• _EXERCISE PASSAGE_:
□ □ □ □

Caskets lined the streets like wooden mountains. Men pushed carts looking for bodies as families decorated doorways with mourning crepe — white for a child, black for the middle aged and gray for the elderly.
No one was safe.
Country folk, city dwellers, soldiers and, most surprisingly, those in the prime of life became targets for the devastating global flu epidemic in 1918.
Every 30 to 40 years an aggressive flu virus emerges, one that has changed just enough that people's natural defenses are caught completely unprepared. In 1918, the flu and world events collided. The result — a fast, catastrophic spread of a deadly form of the disease. World War I occupied the planet's most powerful countries at the time. In the spring of 1918, as news of the war splashed across the world's newspapers, a solider at Fort Riley in Kansas reported to the camp hospital complaining of aches, pains and fever — common symptoms of the "three-day flu." By week's end, 500 army personnel had come down with the disease and 48 men, all fit, young and healthy, were dead.

□ □ □ □

• _WHAT YOU SHOULD DO_: Reproduce the stretch of the passage on the 1918 flu epidemic from "No one was safe." through "epidemic in 1918.".

Collected data entries
□ □ □ □

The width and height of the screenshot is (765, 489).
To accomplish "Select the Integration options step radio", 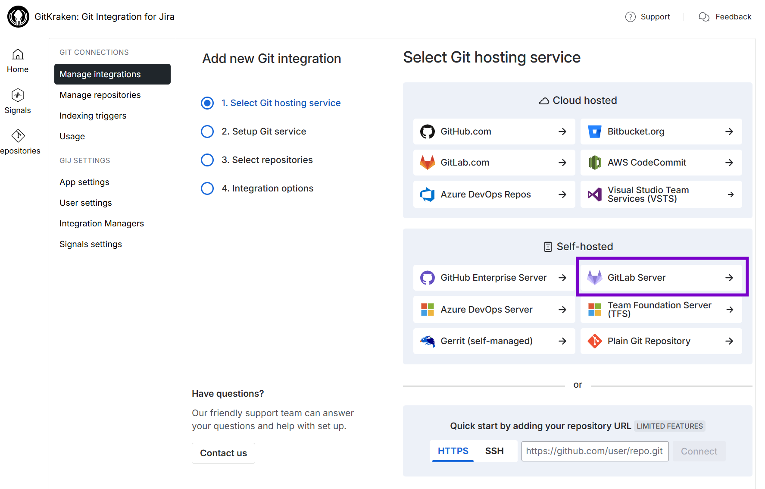I will click(207, 188).
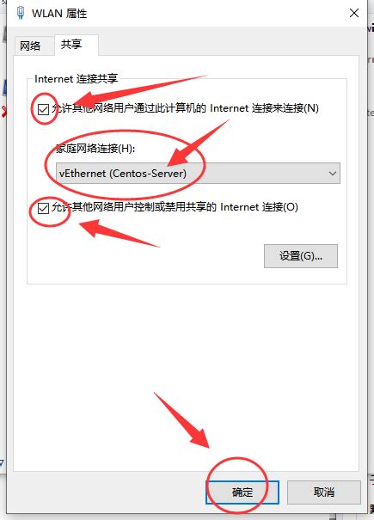
Task: Switch to the 网络 tab
Action: click(30, 46)
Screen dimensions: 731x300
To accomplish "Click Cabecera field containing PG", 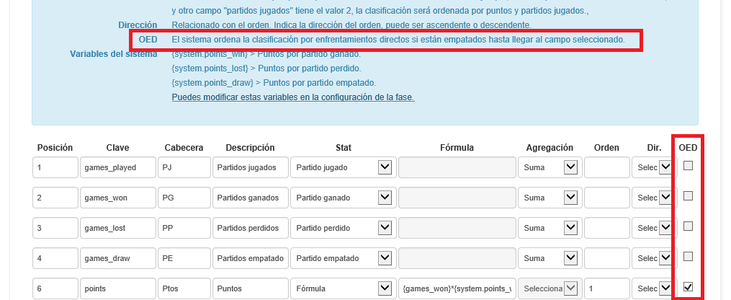I will click(x=182, y=198).
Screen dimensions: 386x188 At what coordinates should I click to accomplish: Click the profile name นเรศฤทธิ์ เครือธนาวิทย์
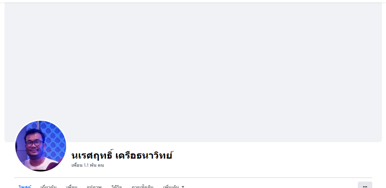point(122,155)
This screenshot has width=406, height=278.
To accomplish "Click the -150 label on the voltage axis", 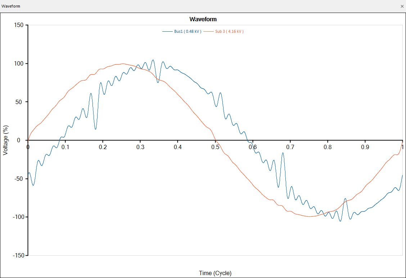I will [x=18, y=255].
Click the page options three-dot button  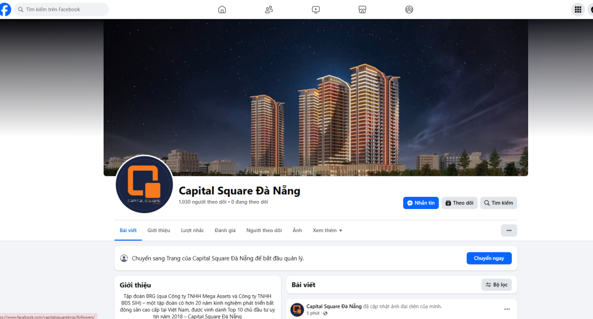pyautogui.click(x=509, y=230)
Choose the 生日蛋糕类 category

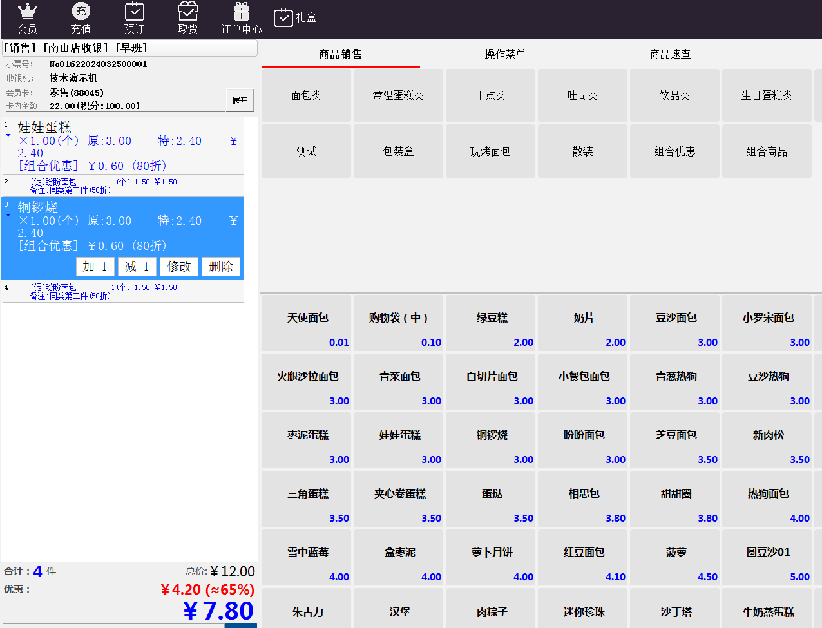tap(767, 95)
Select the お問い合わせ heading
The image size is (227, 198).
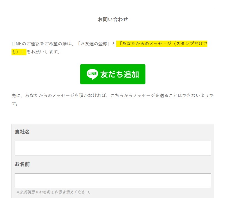click(x=113, y=19)
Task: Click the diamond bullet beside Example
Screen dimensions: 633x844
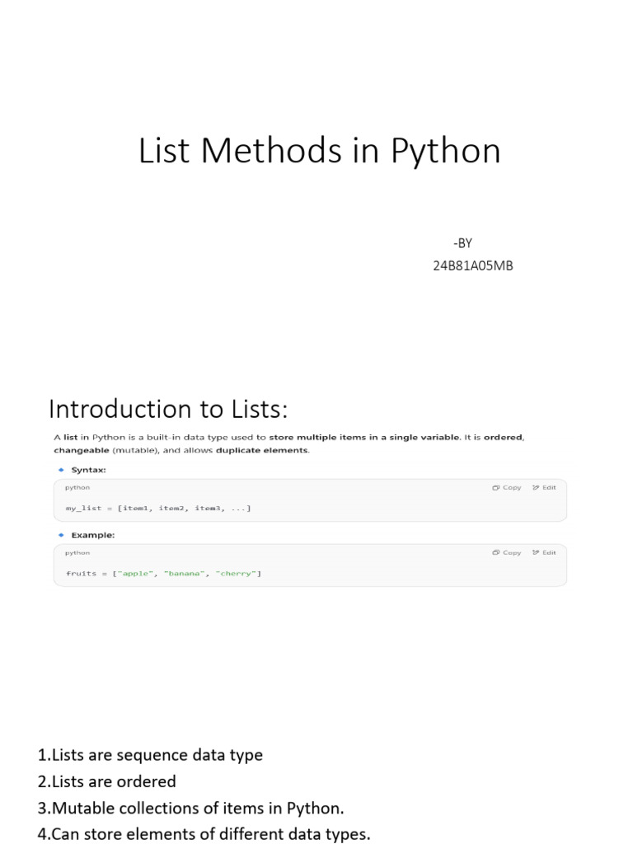Action: 60,535
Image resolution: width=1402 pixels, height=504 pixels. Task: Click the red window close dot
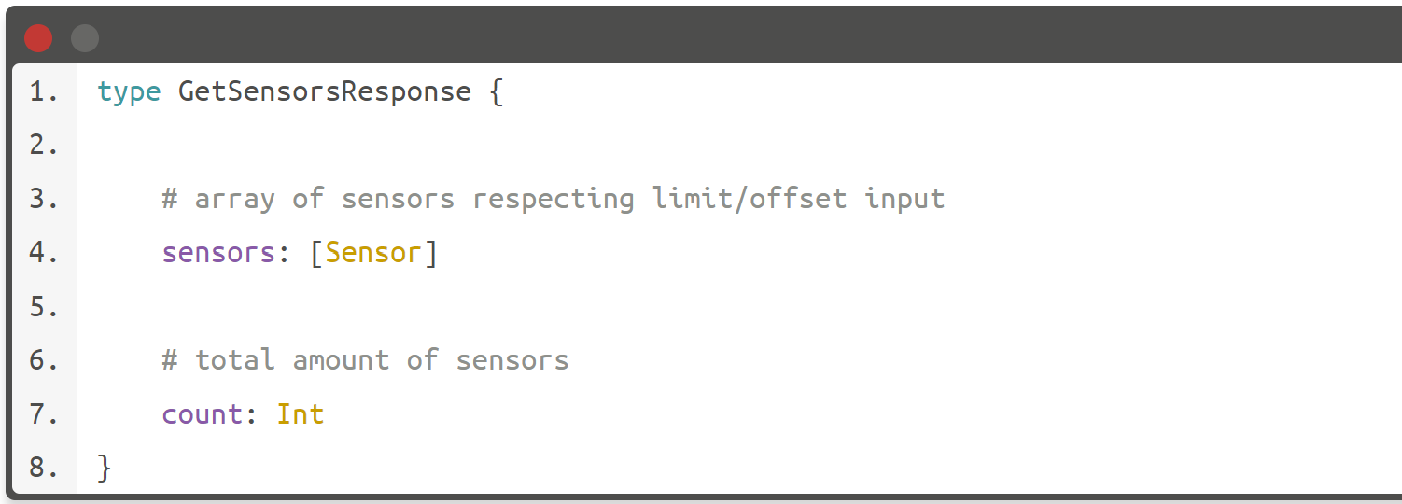pos(38,38)
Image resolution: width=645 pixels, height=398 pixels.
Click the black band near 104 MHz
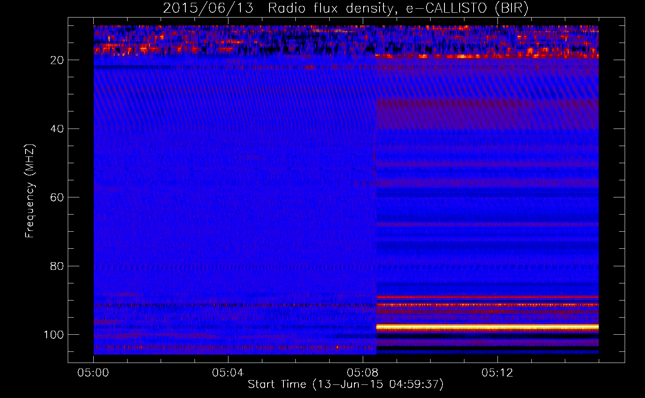487,348
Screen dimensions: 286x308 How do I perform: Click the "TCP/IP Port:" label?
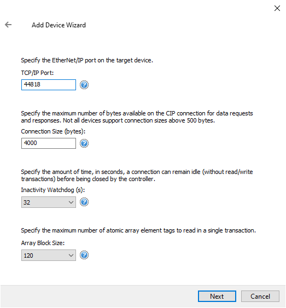pyautogui.click(x=37, y=73)
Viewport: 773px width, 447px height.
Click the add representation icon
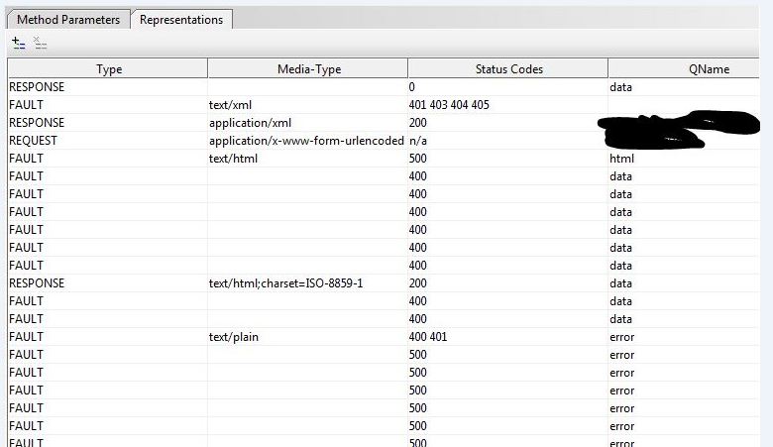[x=18, y=43]
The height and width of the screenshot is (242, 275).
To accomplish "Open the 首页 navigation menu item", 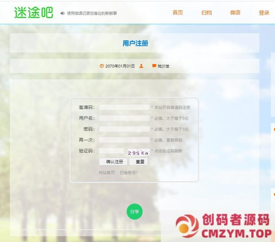I will tap(178, 12).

□ □ □ □

• _ANSWER TO THIS TASK_:
No one was safe.
Country folk, city dwellers, soldiers and, most surprisingly, those in the prime of life became targets for the devastating global flu epidemic in 1918.